Now, Houston is mulling whether to commit for another season.

On Friday, the Cavaliers ended a skid of 26 losses with an overtime victory over the Los Angeles Clippers. They had matched the Tampa Bay Buccaneers, who lost 26 games in row from September 1976 to December 1977, for the worst losing streak among the four major professional sports.

After being the No. 1 seed in last season’s playoffs, the Cavaliers are the N.B.A.’s worst team, at 9-45. No team has ever gone from the N.B.A.’s best record one season to the worst the next. They lost 36 times in 37 games, by margins as slim as 1 point and as vast as 55.

Since James’s departure, there is no one perfect way to view the Cavaliers, the growing piles of losses or one’s commitment to the team. There are only ways to measure varying levels of frustration, disappointment, acceptance, resilience and hope.

“We’re already talking about Ping-Pong balls again in Cleveland, the eternal optimists,” said Kelley, a lawyer, referring to the draft lottery.
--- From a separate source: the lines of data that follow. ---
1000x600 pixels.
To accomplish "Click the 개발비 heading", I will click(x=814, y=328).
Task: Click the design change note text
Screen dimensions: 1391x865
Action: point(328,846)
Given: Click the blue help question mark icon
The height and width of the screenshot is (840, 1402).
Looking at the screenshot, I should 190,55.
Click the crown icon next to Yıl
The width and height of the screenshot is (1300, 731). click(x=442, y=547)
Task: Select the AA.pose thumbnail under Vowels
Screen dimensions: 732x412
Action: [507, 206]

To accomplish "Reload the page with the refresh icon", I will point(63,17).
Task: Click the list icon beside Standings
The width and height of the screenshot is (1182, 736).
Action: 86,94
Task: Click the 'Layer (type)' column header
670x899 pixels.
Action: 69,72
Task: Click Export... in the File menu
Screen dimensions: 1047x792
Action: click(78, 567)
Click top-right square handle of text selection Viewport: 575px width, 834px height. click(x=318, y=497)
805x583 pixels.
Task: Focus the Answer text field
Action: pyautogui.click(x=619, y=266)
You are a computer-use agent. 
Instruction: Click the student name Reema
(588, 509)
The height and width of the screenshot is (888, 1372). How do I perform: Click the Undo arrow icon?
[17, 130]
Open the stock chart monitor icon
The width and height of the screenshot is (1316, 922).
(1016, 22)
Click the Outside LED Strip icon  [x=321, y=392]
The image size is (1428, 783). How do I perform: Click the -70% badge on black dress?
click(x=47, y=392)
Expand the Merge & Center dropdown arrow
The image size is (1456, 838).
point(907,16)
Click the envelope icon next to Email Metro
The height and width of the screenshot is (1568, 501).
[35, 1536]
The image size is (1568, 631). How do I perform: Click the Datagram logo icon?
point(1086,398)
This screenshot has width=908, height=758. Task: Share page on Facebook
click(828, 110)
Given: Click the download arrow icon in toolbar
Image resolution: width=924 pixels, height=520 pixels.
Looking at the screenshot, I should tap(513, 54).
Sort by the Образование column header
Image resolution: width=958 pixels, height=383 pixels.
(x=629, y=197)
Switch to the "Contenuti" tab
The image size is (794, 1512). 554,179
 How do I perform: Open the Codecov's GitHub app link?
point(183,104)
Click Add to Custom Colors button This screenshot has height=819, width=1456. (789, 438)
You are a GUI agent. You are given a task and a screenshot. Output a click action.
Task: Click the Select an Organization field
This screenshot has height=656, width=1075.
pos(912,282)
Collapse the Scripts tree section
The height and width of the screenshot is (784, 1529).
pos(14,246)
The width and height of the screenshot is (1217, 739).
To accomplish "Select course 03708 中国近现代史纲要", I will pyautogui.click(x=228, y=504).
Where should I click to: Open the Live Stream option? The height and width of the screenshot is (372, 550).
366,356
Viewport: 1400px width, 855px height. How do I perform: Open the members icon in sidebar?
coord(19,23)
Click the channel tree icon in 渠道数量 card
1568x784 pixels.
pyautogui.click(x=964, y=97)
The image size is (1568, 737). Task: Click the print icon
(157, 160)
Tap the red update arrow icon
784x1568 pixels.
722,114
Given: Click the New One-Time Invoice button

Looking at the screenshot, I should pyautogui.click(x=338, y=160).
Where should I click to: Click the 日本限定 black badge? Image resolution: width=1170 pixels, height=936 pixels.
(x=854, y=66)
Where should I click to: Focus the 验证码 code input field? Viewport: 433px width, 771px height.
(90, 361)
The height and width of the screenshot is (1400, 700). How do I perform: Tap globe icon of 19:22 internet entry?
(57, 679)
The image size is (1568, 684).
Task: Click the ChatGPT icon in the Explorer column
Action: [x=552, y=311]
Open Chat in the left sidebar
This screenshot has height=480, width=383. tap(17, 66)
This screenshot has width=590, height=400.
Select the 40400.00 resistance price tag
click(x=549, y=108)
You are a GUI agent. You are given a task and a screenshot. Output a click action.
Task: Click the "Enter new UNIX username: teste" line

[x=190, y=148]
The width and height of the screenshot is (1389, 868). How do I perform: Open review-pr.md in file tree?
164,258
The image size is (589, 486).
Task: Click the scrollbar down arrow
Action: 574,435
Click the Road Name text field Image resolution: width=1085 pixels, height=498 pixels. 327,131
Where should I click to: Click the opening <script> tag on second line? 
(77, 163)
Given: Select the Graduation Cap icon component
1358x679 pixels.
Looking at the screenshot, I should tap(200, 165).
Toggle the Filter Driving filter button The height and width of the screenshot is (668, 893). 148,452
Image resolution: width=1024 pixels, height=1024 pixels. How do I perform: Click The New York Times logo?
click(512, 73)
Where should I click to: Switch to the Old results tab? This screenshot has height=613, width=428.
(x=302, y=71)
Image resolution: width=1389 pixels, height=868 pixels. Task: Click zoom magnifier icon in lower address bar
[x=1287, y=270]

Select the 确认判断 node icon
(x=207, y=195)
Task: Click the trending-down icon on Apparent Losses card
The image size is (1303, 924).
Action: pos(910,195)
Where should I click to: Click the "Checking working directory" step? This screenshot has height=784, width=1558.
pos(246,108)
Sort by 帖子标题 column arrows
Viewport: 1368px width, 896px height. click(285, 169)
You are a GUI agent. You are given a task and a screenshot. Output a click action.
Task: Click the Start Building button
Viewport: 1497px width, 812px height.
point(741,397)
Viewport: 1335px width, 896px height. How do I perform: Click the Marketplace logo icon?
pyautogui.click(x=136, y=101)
Sounding like an N.B.A. general manager, he called for changes to the league’s labor agreement that would increase competitiveness among all teams. Houston is not so optimistic. In the fourth quarter of James’s return here with the Miami Heat on Dec. 2, with the Cavaliers trailing by 95-65, Houston tapped his father on the shoulder and they left Quicken Loans Arena.

“I haven’t been back since,” Houston said. “My little sister just graduated from college, so I give her the tickets and she goes with a friend. They don’t care about not winning.”

James’s departure is a primary ingredient in a blend of conspiring incidents. The Cavaliers also lost two centers, Shaquille O’Neal and Zydrunas Ilgauskas, and a valuable backcourt player, Delonte West, over the summer. They fired their coach, Mike Brown, and General Manager Danny Ferry allowed his contract to expire.

In the N.B.A., replacing a star can be a particularly exhausting process. The Chicago Bulls, for example, have won only one playoff series since Michael Jordan left the franchise after the 1997-98 season.

But there were some predictions that the Cavaliers, with a healthy roster, would compete for one of the Eastern Conference’s final playoff spots, expectations validated by a respectable 7-9 start.

Injuries, most notably a season-ending one to center Anderson Varejao, led to significant setbacks. The Cavaliers used 19 starting lineups, most in the league. On some nights, the roster resembled one from the N.B.A. Development League, and the Cavaliers have not been helped by playing an N.B.A.-high 30 road games.

“I wouldn’t wish it upon anybody to go through what we’re going through here,” forward Antawn Jamison said Friday before his 35 points and crucial 3-pointer paved the way for Cleveland’s victory.

Those close to Coach Byron Scott offer encouraging messages. Nearly all send him text messages, Scott said, instead of calling. To call may lead to an awkward situation where not much solace can be offered beyond “Keep your head up” and “Hang in there.”

“But that’s what I was going to do anyways,” said Scott, who guided excavation projects with the Nets and New Orleans. “That’s just me.”

People here offer Scott words of endorsement. Scott does the same. “My heart bleeds for them,” he said, “because I know this is not what they expected as well.”

Fans still watch and go to games, to support their team and support their city. SportsBusiness Daily reported that the Cavaliers had the league’s largest drop in local television ratings, but the numbers are somewhat misleading. Their games on Fox Sports Ohio dropped 53 percent, to an average rating of 4.07 through January, but that number still ranked as the league’s seventh highest.

Quicken Loans Arena hosted eight losses in the last two regular seasons. Even with this season’s struggles, the Cavaliers rank third in the league in home attendance, with an average of 20,375. Each game is sold out, continuing a streak that dates to the 2008-9 season. Much can be attributed, however, to the Cavaliers’ locking in season-ticket commitments for this season long before James made his decision to leave. The real test comes now. The Cavaliers have recently sent next season’s invoices, with a disappointing record and the threat of a lockout looming over the N.B.A.

“We kind of have the mind-set when we win, we don’t get too high, for fear of what’s happening now,” said Bob Madden, another lifelong resident here and devoted fan. “There’s always going to be the bottom side of the hill.”

He added, “But we walk it off better than anyone else in the country does.”

Indeed, Cleveland sports fans have been walking it off for decades. The last major professional team in town to win a championship was the Browns in 1964.